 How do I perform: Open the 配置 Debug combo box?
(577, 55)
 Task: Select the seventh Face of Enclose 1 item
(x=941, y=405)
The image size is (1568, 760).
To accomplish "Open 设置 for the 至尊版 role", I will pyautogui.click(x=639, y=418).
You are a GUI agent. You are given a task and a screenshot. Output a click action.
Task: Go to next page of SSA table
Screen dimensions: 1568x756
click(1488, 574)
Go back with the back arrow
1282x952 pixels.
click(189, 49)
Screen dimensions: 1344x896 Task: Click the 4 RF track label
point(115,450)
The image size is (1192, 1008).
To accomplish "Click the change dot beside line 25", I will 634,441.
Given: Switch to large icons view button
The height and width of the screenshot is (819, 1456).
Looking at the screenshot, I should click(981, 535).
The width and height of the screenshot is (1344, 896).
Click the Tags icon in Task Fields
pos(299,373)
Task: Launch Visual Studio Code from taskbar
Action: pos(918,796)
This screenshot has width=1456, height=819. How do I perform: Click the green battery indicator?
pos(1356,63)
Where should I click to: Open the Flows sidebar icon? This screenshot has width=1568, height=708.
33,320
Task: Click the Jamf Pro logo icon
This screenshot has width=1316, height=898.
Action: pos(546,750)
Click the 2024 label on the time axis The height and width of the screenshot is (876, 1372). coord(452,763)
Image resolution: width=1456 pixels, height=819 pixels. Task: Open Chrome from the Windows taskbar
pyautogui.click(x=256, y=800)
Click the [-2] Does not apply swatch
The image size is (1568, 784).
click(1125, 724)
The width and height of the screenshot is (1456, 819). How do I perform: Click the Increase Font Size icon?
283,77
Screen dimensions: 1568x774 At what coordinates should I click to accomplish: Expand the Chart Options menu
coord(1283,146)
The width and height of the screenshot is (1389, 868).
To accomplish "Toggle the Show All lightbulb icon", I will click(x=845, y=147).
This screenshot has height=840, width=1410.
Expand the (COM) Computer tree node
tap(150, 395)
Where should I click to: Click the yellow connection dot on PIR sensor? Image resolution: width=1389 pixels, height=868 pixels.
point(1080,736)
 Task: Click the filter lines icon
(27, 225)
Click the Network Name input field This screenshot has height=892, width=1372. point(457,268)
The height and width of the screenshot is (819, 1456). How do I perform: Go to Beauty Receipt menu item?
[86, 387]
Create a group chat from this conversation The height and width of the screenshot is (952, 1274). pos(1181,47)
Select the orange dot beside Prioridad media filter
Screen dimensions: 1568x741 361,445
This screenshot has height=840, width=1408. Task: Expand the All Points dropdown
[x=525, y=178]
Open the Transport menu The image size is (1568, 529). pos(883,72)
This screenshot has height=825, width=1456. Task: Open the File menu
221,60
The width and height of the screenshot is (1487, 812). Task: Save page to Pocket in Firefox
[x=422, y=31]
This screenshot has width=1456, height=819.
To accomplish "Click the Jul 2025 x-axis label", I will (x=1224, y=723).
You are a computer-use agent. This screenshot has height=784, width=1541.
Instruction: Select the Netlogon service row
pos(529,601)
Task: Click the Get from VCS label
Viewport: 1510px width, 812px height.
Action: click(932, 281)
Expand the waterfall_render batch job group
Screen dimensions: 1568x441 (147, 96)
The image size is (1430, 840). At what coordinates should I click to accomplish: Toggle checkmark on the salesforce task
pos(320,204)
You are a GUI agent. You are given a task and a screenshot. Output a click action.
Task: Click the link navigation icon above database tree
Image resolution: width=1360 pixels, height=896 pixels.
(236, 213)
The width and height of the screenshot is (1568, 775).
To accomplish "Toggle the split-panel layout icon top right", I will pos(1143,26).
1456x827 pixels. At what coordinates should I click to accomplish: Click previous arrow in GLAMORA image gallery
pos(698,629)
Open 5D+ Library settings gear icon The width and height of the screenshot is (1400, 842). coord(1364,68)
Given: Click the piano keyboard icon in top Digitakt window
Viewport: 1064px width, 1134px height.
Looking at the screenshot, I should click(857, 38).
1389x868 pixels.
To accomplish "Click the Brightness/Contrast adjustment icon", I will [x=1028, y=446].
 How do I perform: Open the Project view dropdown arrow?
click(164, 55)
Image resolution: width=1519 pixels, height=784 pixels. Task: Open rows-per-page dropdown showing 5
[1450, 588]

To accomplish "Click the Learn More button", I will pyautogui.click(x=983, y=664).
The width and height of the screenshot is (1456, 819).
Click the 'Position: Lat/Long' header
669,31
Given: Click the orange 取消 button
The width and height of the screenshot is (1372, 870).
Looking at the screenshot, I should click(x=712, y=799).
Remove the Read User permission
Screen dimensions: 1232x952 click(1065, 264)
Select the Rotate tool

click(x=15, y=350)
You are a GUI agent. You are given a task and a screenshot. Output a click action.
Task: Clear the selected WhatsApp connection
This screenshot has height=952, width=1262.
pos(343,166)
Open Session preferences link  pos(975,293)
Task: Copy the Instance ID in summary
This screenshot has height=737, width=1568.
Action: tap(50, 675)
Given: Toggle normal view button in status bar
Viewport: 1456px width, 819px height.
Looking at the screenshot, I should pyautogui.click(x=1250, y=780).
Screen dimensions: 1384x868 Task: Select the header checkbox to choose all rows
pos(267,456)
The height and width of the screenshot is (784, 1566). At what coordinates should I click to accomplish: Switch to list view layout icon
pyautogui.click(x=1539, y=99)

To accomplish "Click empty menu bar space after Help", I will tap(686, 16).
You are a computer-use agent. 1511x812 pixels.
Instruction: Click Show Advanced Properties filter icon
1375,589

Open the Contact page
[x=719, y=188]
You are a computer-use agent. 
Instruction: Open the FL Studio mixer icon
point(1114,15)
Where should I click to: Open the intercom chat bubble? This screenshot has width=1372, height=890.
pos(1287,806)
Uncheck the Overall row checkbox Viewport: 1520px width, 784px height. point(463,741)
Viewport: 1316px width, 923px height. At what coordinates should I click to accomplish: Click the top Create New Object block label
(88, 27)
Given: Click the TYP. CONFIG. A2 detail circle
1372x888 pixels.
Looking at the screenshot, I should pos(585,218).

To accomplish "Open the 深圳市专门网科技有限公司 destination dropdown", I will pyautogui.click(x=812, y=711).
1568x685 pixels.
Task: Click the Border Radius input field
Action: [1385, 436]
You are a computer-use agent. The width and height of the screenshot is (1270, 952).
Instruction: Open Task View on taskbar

───

**What you should do**
Although the records may continue, retype only the lines from the first one through the one containing "The width and height of the screenshot is (1344, 896).", exactly as they appear.

**Solution to this exercise**
 How do I perform: Open the 配置 Debug combo box?
(577, 55)
 Task: Select the seventh Face of Enclose 1 item
(x=941, y=405)
The image size is (1568, 760).
To accomplish "Open 设置 for the 至尊版 role", I will pyautogui.click(x=639, y=418).
You are a GUI agent. You are given a task and a screenshot. Output a click action.
Task: Go to next page of SSA table
Screen dimensions: 1568x756
click(1488, 574)
Go back with the back arrow
1282x952 pixels.
click(189, 49)
Screen dimensions: 1344x896 Task: Click the 4 RF track label
point(115,450)
The image size is (1192, 1008).
To accomplish "Click the change dot beside line 25", I will 634,441.
Given: Switch to large icons view button
The height and width of the screenshot is (819, 1456).
Looking at the screenshot, I should click(981, 535).
The width and height of the screenshot is (1344, 896).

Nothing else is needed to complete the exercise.